The Taylor diagram is created to study the adaptation between FAO-56 PM ET₀ and estimated ET₀ (Figure 8). As displayed in Figure 8, the C-ELM6, RVM6, and ETR6 models perform quite well. The most accurate model compared to FAO-56 PM ET₀ for the seven stations except Shapinba is the C-ELM6 model. At the Shapinba station, the best model is the ETR6 model. Overall, the C-ELM6 model and Schendel equation yield the highest and lowest accordance, respectively, with the FAO-56 PM standard deviation line.

4. Conclusions

In this study, for the first time, four empirical equations (Hargreaves, Schendel, Irmak, and Romanenko) and three ML models (RVM, C-ELM, and ETR) were established for estimating monthly ET₀ in the JRB. Monthly meteorological datasets including $T_{mean}$, $R_s$, $RH$, and $u_2$ from the seven meteorological stations in this Basin for 1964–2014 were used.
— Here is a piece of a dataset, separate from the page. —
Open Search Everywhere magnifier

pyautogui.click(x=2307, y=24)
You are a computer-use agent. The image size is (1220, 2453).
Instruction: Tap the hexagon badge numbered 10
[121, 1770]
Based on the obtained results, some conclusions can be drawn.

Firstly, $R_s$ and $T_{mean}$ were considered to have significant effects on ET₀, especially under humid conditions. $RH$ and $u_2$ produced less meaningful results when used separately. Nevertheless, adding $RH$ and $u_2$ to $R_s$ or $T_{mean}$ improved the accuracy for estimating monthly ET₀.

Secondly, four empirical equations (Hargreaves, Schendel, Irmak, and Romanenko) had acceptable estimation accuracy. The Hargreaves equation was the best empirical equation in the JRB. However, all ML models had more accurate results compared to empirical equations. Therefore, it can be confirmed that the RVM, C-ELM, and ETR models are efficient methods to get satisfactory results for estimating monthly ET₀. The RVM and ETR models showed similar ability. The C-ELM performed better than the RVM and ETR models. Moreover, the C-ELM6 model, which uses $T_{mean}$, $R_s$, $RH$, and $u_2$ as inputs, produced the best estimates.

Finally, this study conclusively substantiated the effectiveness and generalization performance of ML techniques (RVM, C-ELM, and ETR) for modeling and forecasting ET₀, which was also the first attempt to investigate the JRB with a subtropical humid monsoon climate. Nevertheless, under other climatic conditions, the applicability and validity of these advanced regression techniques remain to be investigated. More importantly, with the development of remote sensing techniques, using satellite remote sensing datasets combined with meteorological datasets needs to be studied to further improve the accuracy of ML models.